A primeira "civilização"?
O historiador brasileiro Jaime Pinsky iniciou um pequeno livro, intitulado As
primeiras civilizações, com um relato interessante:

Como toda criança, o autor deste livrinho brigava com seus irmãos toda vez
que havia uma oportunidade. Como nem sempre o pai considerasse
propícia a ocasião para nossa atividade belicista, chamava-os – achando
que nos ofendia muito – de não-civilizados.
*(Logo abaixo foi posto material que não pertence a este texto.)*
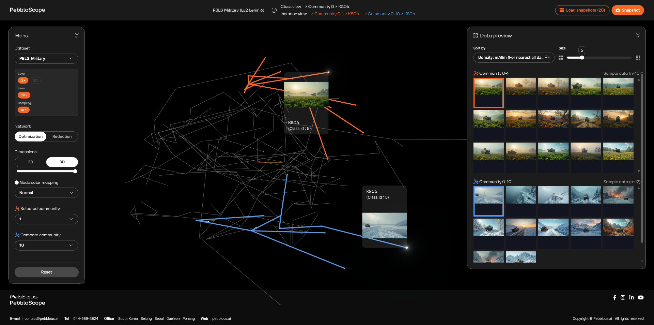Open YouTube social icon in footer

point(641,297)
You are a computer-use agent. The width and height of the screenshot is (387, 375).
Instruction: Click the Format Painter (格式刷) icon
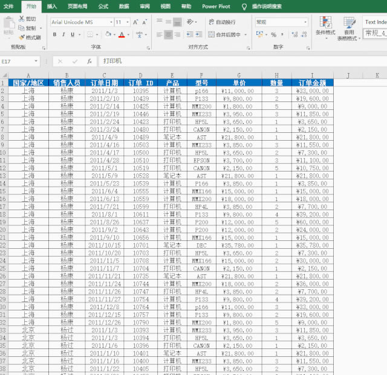click(21, 37)
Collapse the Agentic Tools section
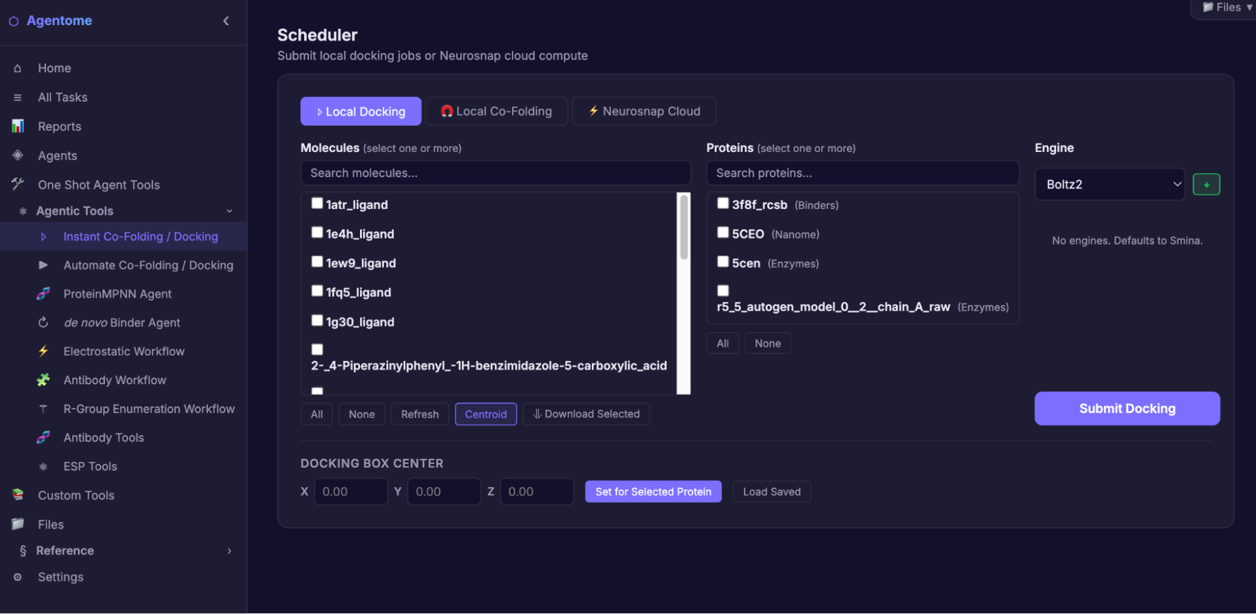Viewport: 1256px width, 614px height. point(229,211)

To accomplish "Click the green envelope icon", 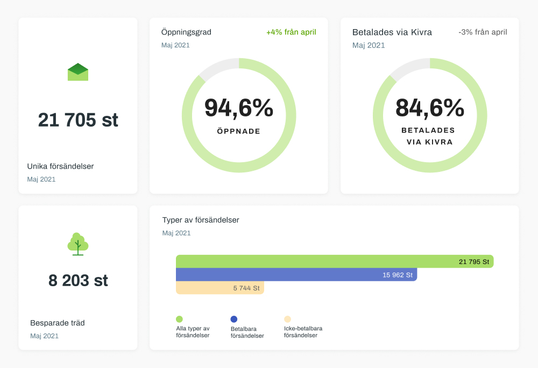I will 77,72.
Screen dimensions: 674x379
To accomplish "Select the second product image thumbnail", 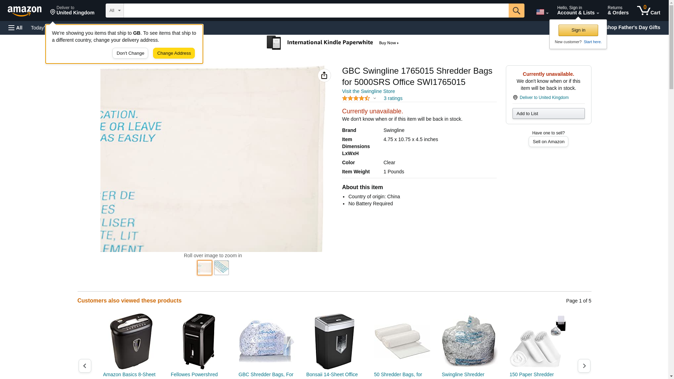I will click(x=222, y=268).
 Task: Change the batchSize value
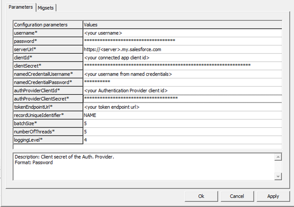tap(182, 123)
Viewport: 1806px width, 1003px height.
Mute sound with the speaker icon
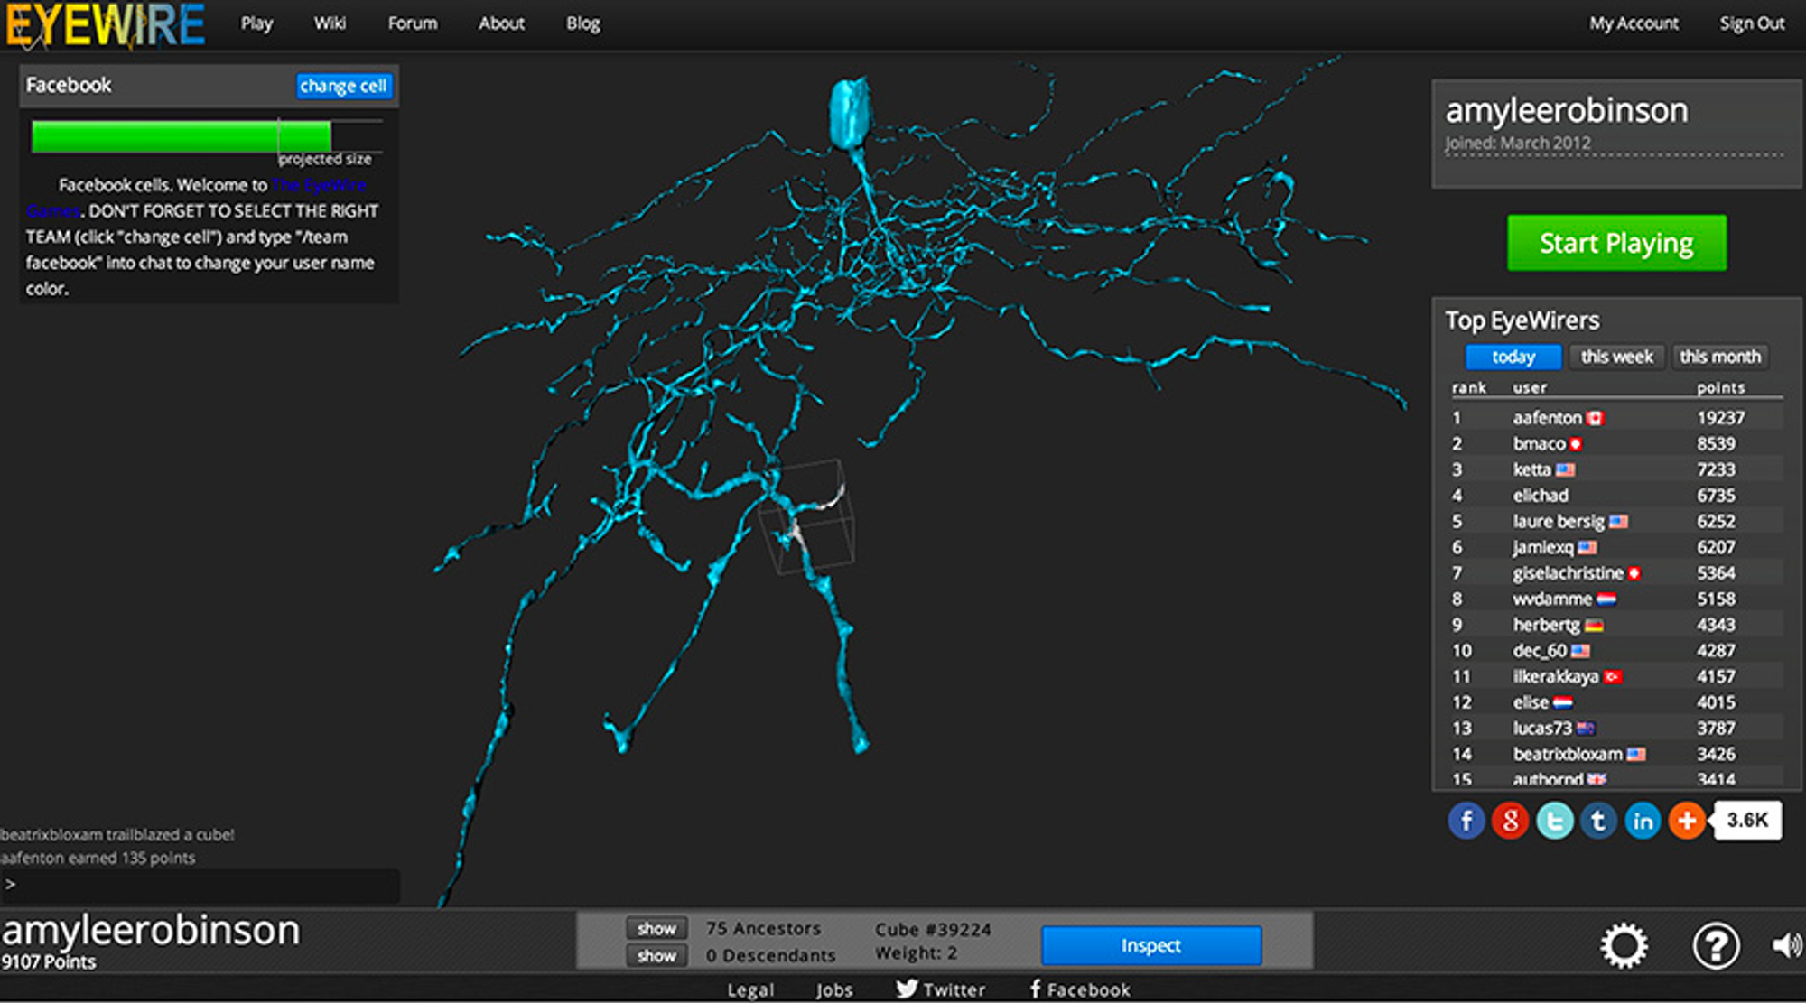click(1786, 945)
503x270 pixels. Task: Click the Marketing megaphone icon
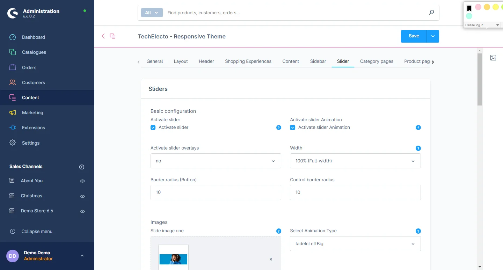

Para ele, a conotação era clara:
civilizados eram os adultos que não se cutucavam durante as refeições, não
pisavam no sapato novo do outro, não puxavam o rabo-de-cavalo da irmã
(PINSKY, J. 1987, p. 4).

Podemos considerar um tanto inusitado o uso do termo “civilizado” na fala do pai


do historiador citado, mas esse é um sentido muito comum do vocábulo na fala
quotidiana. No Dicionário Michaelis, define-se “civilização” como:

1 - Estado de adiantamento e cultura social; 2. ato de civilizar; 3. o conjunto


de todas as características da vida de um país, quanto ao aspecto social,
econômico, político e cultural; 4. cortesia e boa educação.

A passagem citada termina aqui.